▶ **Instructions to follow**:
In the records below, find the line containing "Task: Select the town hall night camera" and the line containing "Given: Open the 需要填写的信息 link"; please repeat exactly the lines from one to the other, both included, and nothing more.

▶ **Data provided**:
============================================================
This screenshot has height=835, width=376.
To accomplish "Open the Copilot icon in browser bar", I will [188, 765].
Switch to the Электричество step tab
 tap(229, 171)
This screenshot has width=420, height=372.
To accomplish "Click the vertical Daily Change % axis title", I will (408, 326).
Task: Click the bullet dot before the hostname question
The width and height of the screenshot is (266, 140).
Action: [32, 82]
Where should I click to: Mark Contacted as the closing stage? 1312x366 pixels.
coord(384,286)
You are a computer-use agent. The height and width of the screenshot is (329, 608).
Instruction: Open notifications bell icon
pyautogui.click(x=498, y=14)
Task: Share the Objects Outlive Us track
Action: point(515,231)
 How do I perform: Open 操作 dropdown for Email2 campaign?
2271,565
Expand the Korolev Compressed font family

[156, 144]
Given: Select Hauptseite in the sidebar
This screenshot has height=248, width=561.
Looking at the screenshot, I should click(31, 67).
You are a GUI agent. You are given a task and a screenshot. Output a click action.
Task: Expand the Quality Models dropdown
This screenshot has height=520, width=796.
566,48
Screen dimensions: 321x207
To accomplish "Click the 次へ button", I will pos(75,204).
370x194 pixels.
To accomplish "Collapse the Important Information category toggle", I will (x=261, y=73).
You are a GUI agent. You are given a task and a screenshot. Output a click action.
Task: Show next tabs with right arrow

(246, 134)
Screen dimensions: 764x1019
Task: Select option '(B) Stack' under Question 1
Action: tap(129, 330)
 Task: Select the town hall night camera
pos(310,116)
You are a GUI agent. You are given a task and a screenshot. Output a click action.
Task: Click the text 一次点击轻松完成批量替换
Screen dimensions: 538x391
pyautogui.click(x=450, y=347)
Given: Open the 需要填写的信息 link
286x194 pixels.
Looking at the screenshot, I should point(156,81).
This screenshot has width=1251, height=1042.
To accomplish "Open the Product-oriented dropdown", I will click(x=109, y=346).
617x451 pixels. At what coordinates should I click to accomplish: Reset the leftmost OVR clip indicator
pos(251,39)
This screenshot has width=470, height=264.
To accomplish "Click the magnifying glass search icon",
============================================================
▶ **Completed task**:
 Task: Select the town hall night camera
pos(310,116)
You are a GUI agent. You are given a task and a screenshot. Output a click action.
Task: Click the text 一次点击轻松完成批量替换
Screen dimensions: 538x391
pyautogui.click(x=450, y=347)
Given: Open the 需要填写的信息 link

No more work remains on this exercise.